Ok I meant to be funny but I’ll continue anyways, what if I said, “We declare that Definitions are the incontrovertible evidence in any syllogism because we haven’t yet recognized and evidence to suggest that such is not a reasonable decleration or that declerations are reasonable to begin with, but absense of evidence is not evidence of absense.”?
The “evidence” is the deduction that declarations (and thus definitions) are required for thought. That is not an assumption either, but a deduction.
You can keep going to lower and lower levels and you will always be faced with the fact that such declarations must be used to either substantiate your point or contradict your point.
In your above quote, you already used definitions and deduction merely to make your claim that you can’t rely on them because “we haven’t seen the evidence for or against”. If I can’t make my statement due to such “absence of evidence”, neither can you contradict my statement for the same reason. Is “absence of evidence is not evidence of absence” an assumption that has an absence of evidence to support?
{{ and you seriously might want to consider using your spell checker more often}}
I’d say sex is really just something that has come to symbolize love. We think it signifies the hight of love, but I’d say because we think that we don’t let love go further, or don’t recognize more potent levels of love when we have them.
Does everything need to be defined or indeed can it be.
Love is not anything other than itself, we all know exactly what that is because it’s so fundamental [almost like thought itself is]. As soon as we attach some other meaning to it we can at most only define that part of it.
It only needs to be defined if you want to think or talk about it.
If we don’t think about anything, we don’t have to know what it is that we are not thinking about.
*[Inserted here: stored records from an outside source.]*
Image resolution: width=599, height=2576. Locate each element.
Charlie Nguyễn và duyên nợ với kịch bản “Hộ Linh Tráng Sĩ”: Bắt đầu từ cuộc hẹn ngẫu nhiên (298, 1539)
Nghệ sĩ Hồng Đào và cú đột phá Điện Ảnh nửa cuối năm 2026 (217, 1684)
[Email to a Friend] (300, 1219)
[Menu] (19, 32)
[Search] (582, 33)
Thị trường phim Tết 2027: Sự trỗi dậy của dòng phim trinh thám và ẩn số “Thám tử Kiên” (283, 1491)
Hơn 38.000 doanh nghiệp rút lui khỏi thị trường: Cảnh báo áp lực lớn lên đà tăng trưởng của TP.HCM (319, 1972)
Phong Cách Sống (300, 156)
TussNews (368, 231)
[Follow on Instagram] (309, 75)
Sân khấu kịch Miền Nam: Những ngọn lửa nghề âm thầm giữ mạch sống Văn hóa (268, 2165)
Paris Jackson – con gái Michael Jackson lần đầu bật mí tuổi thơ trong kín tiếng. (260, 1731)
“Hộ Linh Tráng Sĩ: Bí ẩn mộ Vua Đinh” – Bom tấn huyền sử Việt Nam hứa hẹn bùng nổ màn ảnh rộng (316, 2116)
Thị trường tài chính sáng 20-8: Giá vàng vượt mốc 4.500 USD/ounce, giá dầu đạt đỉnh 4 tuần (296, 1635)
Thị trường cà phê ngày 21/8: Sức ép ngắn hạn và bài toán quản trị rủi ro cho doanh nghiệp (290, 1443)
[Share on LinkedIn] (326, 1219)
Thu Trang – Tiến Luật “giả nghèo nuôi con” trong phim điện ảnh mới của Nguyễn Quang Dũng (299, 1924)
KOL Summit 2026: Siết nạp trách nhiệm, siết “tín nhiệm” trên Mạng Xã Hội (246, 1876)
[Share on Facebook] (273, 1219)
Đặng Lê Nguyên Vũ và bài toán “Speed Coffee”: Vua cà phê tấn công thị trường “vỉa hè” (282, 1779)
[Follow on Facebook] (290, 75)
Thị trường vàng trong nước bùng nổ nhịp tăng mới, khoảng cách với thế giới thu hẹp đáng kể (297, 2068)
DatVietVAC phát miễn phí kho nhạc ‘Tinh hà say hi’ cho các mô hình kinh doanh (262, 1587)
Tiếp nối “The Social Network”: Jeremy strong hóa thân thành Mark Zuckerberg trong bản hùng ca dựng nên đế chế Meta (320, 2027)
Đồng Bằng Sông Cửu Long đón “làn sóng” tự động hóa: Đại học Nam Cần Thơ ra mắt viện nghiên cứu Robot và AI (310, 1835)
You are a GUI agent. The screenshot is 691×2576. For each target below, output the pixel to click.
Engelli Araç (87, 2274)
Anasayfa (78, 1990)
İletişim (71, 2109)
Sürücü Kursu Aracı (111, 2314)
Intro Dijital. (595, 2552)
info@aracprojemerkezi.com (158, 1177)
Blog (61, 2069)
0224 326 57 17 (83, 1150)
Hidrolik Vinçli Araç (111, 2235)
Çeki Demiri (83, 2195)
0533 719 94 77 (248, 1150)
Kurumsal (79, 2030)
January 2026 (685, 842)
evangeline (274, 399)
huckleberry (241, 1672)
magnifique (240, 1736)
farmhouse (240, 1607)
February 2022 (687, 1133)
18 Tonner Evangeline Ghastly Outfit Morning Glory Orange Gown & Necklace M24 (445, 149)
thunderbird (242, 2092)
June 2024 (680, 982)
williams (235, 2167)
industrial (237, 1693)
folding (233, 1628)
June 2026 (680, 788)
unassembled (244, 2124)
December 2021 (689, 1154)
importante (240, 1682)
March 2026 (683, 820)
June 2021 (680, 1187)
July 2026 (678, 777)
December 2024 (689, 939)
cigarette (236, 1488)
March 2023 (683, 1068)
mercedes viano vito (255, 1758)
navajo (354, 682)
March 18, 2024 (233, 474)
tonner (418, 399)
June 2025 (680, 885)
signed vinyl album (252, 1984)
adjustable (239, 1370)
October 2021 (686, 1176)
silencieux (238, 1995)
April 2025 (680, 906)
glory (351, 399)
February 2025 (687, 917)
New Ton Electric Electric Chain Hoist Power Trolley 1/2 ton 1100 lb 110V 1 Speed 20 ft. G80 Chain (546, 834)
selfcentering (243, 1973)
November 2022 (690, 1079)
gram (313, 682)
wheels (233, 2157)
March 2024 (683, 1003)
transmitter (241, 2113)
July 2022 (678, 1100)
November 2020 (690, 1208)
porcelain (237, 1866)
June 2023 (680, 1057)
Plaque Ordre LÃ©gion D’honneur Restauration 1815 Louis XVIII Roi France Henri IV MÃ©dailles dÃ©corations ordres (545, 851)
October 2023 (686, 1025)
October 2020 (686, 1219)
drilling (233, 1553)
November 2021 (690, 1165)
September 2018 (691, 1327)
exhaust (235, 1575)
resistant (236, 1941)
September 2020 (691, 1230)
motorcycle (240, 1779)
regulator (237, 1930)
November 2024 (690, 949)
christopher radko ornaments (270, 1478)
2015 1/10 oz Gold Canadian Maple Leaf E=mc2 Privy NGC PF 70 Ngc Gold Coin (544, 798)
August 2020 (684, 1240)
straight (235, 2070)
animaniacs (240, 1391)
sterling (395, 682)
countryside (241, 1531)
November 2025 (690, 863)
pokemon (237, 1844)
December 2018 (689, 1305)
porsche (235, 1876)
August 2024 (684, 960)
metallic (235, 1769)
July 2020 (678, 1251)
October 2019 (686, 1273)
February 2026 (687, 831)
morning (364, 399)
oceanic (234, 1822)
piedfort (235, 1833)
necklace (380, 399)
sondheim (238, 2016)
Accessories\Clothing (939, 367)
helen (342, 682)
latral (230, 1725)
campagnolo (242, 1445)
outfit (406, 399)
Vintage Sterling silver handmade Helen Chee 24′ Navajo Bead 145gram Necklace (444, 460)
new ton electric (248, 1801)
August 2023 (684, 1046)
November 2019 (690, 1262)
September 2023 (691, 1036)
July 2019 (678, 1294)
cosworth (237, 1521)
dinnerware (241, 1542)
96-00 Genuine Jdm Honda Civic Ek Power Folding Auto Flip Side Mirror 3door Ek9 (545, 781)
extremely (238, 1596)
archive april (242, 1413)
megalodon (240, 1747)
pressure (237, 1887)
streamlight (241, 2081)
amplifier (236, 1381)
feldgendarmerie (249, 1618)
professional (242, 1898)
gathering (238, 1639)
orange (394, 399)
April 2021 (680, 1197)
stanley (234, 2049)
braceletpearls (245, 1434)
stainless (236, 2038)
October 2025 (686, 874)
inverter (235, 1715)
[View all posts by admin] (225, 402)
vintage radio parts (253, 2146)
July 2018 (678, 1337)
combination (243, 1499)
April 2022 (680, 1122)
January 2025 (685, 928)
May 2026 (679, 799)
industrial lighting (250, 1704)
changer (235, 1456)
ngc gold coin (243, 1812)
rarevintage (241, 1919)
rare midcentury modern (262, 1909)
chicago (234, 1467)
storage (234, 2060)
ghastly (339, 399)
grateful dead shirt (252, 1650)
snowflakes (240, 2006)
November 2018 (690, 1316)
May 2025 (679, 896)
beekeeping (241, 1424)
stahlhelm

But in order to know something is a tractor you must also know what the various parts of a tractor are that define that thing as being a tractor. For example if you just said a tractor exists, one might infer that anything that exists is a tractor. if you don’t say a tractor has wheels, has an engine…etc then the word tractor ultimately has no utility. but then I think that perhaps it is maybe just to say love is love alone, if you actually mean love is existence or everything that exists. I mean is not love sort of “attraction” or seeking to be together with something else. Without togetherness how could anything exist. Without gravity there would be nothing, love is perhaps like gravity. Or maybe it is gravity
Although, I admit the word “support” isn’t the greatest. It’s in the right direction.
The “attraction” that you are taking about isn’t the “love” portion of the overall effect. It is the desire portion. Desire is “wanting”, usually to possess. That isn’t the actual love although they tend to go hand in hand.
What can you choose to do and do it without desire? and if it happens without direct correlation to what you choose that doesn’t change the fact that it is possible that something you chose at some point in time may have led to it.
I think the idea of love is like ultimate-oneness or togetherness, or at least the seeking of togetherness, to want for the self is inevitable, to see yourself as more than “your” body and mind is the only way to approach selflessness, but it is questionable that complete selflessness is good, as well as wether it can be achieved. The aim is not to have for this body and mind, and only take from that body and mind, for to one that sees all as the self that is like takeing from the self. But without more how can there be less? Perhaps true love is altering between the state of having more to the state of having less faster and faster to the extent that while it will seem that no change is occuring nonetheless more and less is being experienced, and thus there is experience…
Preservation of the self can be a means of preserving the other.
A good example being mother and child. Often, especially before birth, if the mother dies the baby dies, or there is no longer someone to take care of the baby, or one could assert the lack of a mother at all is harmfull to the baby.
In subjects and relations theory, subjects are either extrinsic or intrinsic. An extrinsic subject identifies the relation, intrinsic subjects compose the relation. Intrinsic subjects are antipathetic to each other, but they are empathetic to the extrinsic subject. If the subjects are related in time, the extrinsic subject is a procedure. If one asks the question, “What does ‘emotionally with’ mean?” It means, in terms of subjects and relations, to support an extrinsic subject. (not sure if that makes any sense to you, but it is how I would expound on it further)
Sure, the definition that empathy is the desire/effort to support is a good one, but does it qualify as the generic definition of love? Don’t you agree that it is simpler and more to the point to say, “love is excessive empathy,” than it is to say, “love is the excessive desire/effort to support?” Besides, if love is the opposite of hate, it makes more sense to go with antipathy is the opposite of empathy as it does to go with destroy is the opposite of support. After all, is destroy really the opposite of support? Also, with hate, does hate really mean to destroy? According to Ortega de Gasset, If you love someone you want this person to thrive and be happy, if you hate someone you wish this person to die and disappear. Do you agree with Gasset, when you hate someone you always wish this person to die and disappear? Can’t hate be amicable? Isn’t is better to define hate in terms of antipathy than it is in terms of destroy?
P.S. I’m going on vacation, won’t be able to post for about a week.